BEGIN
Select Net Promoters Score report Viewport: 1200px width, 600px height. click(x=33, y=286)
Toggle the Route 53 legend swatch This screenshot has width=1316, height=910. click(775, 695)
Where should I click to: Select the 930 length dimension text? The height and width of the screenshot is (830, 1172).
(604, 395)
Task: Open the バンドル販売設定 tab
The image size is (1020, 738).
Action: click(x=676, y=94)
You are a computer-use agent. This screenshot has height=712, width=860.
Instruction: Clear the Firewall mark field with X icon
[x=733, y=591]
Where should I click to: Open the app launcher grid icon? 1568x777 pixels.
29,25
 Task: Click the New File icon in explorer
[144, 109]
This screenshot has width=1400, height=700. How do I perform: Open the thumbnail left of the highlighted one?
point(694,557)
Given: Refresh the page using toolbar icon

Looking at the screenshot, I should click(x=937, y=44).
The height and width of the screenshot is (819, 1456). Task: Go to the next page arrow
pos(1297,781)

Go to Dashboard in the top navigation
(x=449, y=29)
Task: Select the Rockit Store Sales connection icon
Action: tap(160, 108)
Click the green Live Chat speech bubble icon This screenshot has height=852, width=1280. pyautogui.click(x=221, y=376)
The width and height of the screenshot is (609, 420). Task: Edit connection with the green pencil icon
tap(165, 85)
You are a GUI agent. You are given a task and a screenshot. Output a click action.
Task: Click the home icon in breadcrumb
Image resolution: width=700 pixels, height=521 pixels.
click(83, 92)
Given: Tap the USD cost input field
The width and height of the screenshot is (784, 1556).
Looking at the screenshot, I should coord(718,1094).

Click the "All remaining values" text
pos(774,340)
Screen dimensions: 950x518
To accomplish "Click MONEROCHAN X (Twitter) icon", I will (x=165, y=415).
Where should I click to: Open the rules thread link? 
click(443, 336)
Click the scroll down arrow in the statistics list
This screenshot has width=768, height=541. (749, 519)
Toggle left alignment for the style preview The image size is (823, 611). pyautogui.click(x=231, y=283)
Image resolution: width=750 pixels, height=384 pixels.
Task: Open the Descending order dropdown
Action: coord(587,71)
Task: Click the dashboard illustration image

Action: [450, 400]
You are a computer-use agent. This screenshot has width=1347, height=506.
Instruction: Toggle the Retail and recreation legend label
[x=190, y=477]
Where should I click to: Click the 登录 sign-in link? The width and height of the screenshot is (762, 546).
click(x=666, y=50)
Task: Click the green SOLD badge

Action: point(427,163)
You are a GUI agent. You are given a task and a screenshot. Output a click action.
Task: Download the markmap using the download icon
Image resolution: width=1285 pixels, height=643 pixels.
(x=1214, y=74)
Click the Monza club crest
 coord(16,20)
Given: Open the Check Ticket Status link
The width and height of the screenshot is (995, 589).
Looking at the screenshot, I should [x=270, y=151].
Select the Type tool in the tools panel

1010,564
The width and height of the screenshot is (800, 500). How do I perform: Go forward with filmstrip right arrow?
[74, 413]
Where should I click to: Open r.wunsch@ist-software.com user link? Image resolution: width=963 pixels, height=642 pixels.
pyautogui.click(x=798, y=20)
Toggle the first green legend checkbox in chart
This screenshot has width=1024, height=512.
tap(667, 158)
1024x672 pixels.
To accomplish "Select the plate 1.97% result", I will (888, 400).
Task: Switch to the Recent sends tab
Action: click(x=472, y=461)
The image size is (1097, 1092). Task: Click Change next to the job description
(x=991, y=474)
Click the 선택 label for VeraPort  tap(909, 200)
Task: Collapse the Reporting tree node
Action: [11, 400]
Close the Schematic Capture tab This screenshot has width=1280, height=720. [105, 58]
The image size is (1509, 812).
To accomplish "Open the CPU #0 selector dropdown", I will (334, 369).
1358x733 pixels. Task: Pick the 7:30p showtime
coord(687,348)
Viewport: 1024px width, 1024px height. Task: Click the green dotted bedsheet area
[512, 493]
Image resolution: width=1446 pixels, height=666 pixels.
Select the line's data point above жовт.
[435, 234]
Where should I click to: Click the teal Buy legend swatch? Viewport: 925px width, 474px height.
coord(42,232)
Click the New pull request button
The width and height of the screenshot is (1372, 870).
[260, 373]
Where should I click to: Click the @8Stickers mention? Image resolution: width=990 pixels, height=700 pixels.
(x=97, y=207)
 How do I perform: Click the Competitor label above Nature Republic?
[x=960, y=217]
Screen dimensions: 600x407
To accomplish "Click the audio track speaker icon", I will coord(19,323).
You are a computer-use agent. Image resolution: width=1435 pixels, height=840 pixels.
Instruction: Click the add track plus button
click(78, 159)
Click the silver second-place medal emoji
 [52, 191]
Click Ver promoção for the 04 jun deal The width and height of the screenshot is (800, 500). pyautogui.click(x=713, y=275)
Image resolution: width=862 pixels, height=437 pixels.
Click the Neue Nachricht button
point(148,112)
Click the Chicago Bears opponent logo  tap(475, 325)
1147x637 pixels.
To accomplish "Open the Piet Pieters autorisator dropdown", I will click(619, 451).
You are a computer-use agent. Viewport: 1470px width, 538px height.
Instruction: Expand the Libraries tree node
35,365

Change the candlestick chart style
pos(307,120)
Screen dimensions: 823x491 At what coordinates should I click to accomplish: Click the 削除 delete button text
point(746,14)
END
What this task involves =
Output each line of the entries exactly, so that nothing is lost.

Solution below =
Select Net Promoters Score report Viewport: 1200px width, 600px height. click(x=33, y=286)
Toggle the Route 53 legend swatch This screenshot has width=1316, height=910. click(775, 695)
Where should I click to: Select the 930 length dimension text? The height and width of the screenshot is (830, 1172).
(604, 395)
Task: Open the バンドル販売設定 tab
The image size is (1020, 738).
Action: click(x=676, y=94)
You are a computer-use agent. This screenshot has height=712, width=860.
Instruction: Clear the Firewall mark field with X icon
[x=733, y=591]
Where should I click to: Open the app launcher grid icon? 1568x777 pixels.
29,25
 Task: Click the New File icon in explorer
[144, 109]
This screenshot has width=1400, height=700. How do I perform: Open the thumbnail left of the highlighted one?
point(694,557)
Given: Refresh the page using toolbar icon

Looking at the screenshot, I should click(x=937, y=44).
The height and width of the screenshot is (819, 1456). Task: Go to the next page arrow
pos(1297,781)

Go to Dashboard in the top navigation
(x=449, y=29)
Task: Select the Rockit Store Sales connection icon
Action: tap(160, 108)
Click the green Live Chat speech bubble icon This screenshot has height=852, width=1280. pyautogui.click(x=221, y=376)
The width and height of the screenshot is (609, 420). Task: Edit connection with the green pencil icon
tap(165, 85)
You are a GUI agent. You are given a task and a screenshot. Output a click action.
Task: Click the home icon in breadcrumb
Image resolution: width=700 pixels, height=521 pixels.
click(83, 92)
Given: Tap the USD cost input field
The width and height of the screenshot is (784, 1556).
Looking at the screenshot, I should coord(718,1094).

Click the "All remaining values" text
pos(774,340)
Screen dimensions: 950x518
To accomplish "Click MONEROCHAN X (Twitter) icon", I will (x=165, y=415).
Where should I click to: Open the rules thread link? 
click(443, 336)
Click the scroll down arrow in the statistics list
This screenshot has width=768, height=541. (749, 519)
Toggle left alignment for the style preview The image size is (823, 611). pyautogui.click(x=231, y=283)
Image resolution: width=750 pixels, height=384 pixels.
Task: Open the Descending order dropdown
Action: coord(587,71)
Task: Click the dashboard illustration image

Action: [450, 400]
You are a computer-use agent. This screenshot has width=1347, height=506.
Instruction: Toggle the Retail and recreation legend label
[x=190, y=477]
Where should I click to: Click the 登录 sign-in link? The width and height of the screenshot is (762, 546).
click(x=666, y=50)
Task: Click the green SOLD badge

Action: point(427,163)
You are a GUI agent. You are given a task and a screenshot. Output a click action.
Task: Download the markmap using the download icon
Image resolution: width=1285 pixels, height=643 pixels.
(x=1214, y=74)
Click the Monza club crest
 coord(16,20)
Given: Open the Check Ticket Status link
The width and height of the screenshot is (995, 589).
Looking at the screenshot, I should [x=270, y=151].
Select the Type tool in the tools panel

1010,564
The width and height of the screenshot is (800, 500). How do I perform: Go forward with filmstrip right arrow?
[74, 413]
Where should I click to: Open r.wunsch@ist-software.com user link? Image resolution: width=963 pixels, height=642 pixels.
pyautogui.click(x=798, y=20)
Toggle the first green legend checkbox in chart
This screenshot has width=1024, height=512.
tap(667, 158)
1024x672 pixels.
To accomplish "Select the plate 1.97% result", I will (888, 400).
Task: Switch to the Recent sends tab
Action: click(x=472, y=461)
The image size is (1097, 1092). Task: Click Change next to the job description
(x=991, y=474)
Click the 선택 label for VeraPort  tap(909, 200)
Task: Collapse the Reporting tree node
Action: [11, 400]
Close the Schematic Capture tab This screenshot has width=1280, height=720. [105, 58]
The image size is (1509, 812).
To accomplish "Open the CPU #0 selector dropdown", I will (334, 369).
1358x733 pixels. Task: Pick the 7:30p showtime
coord(687,348)
Viewport: 1024px width, 1024px height. Task: Click the green dotted bedsheet area
[512, 493]
Image resolution: width=1446 pixels, height=666 pixels.
Select the line's data point above жовт.
[435, 234]
Where should I click to: Click the teal Buy legend swatch? Viewport: 925px width, 474px height.
coord(42,232)
Click the New pull request button
The width and height of the screenshot is (1372, 870).
[260, 373]
Where should I click to: Click the @8Stickers mention? Image resolution: width=990 pixels, height=700 pixels.
(x=97, y=207)
 How do I perform: Click the Competitor label above Nature Republic?
[x=960, y=217]
Screen dimensions: 600x407
To accomplish "Click the audio track speaker icon", I will coord(19,323).
You are a computer-use agent. Image resolution: width=1435 pixels, height=840 pixels.
Instruction: Click the add track plus button
click(78, 159)
Click the silver second-place medal emoji
 [52, 191]
Click Ver promoção for the 04 jun deal The width and height of the screenshot is (800, 500). pyautogui.click(x=713, y=275)
Image resolution: width=862 pixels, height=437 pixels.
Click the Neue Nachricht button
point(148,112)
Click the Chicago Bears opponent logo  tap(475, 325)
1147x637 pixels.
To accomplish "Open the Piet Pieters autorisator dropdown", I will click(619, 451).
You are a computer-use agent. Viewport: 1470px width, 538px height.
Instruction: Expand the Libraries tree node
35,365

Change the candlestick chart style
pos(307,120)
Screen dimensions: 823x491 At what coordinates should I click to accomplish: Click the 削除 delete button text
point(746,14)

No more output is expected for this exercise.